嘆くにはまだ早い
一度チェックインし、かなり増えてしまった荷物を部屋に置いてからまた外へ出る。食欲は全く無いが、水分くらいは調達する必要があるし、どうせならアルコールも買ってしまえと思ったからだ。部屋の冷蔵庫の中身では物足りないほどに。自慢じゃないが年齢確認されたことはないし、まぁ上手く買ってみせる。
それと、もう一つ目的があった。
もうどうせなのでとラグジュアリーホテルを取ってみたので、素晴らしいほど風呂が広い。バスタブと洗い場が別にあるところにしたので、せっかくなら満喫したいというものだ。
俺は仕事に疲れたOLか、などと思いながら入浴剤を選ぶ。普段ナナリーと二人で生活しているお陰で、こういう売り場に抵抗がないばかりかナナリーのためにと率先して買い物をしているので知識も充分、何ら問題はなかった。
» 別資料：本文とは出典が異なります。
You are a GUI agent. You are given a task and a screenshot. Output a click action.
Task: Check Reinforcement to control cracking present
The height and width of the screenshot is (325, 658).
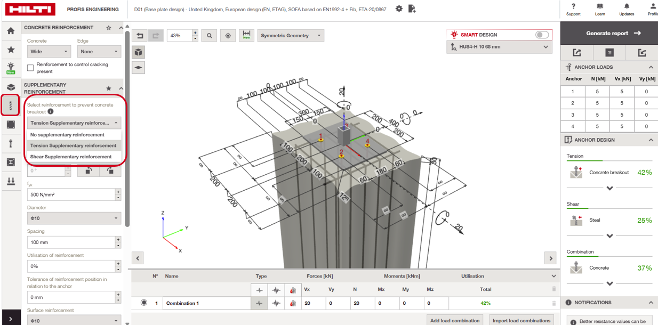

何より俺は稼いでいる。ほぼ身体を動かさずにして手にしている金ではあるが、俺自身が稼いでいることに変わりはない。だから、たまにはこんな風に自分のために贅沢に使ってしまうのも良いだろう。
今日と云う日が終わるまで、気持ちを落ち着かせる方法なんてこれくらいしか思いつかなかった。
明日になればきっと、すこしはましになる。当日じゃなければ、昨日はどんなふうに過ごしたんだなんてからかう余裕だってきっと生まれる。
だからあと少し。少しの時間を、何とかこのまま過ごしきりたかった。
しかし家に連絡くらいはする必要があるだろうと、今まで放っていた携帯を手に取る。
今日は普段忙しい母も休みで、予定もないので昼まで寝倒すらしいとナナリーに聞いたから、俺が外泊したところでナナリーを一人にさせて心配ということはないが。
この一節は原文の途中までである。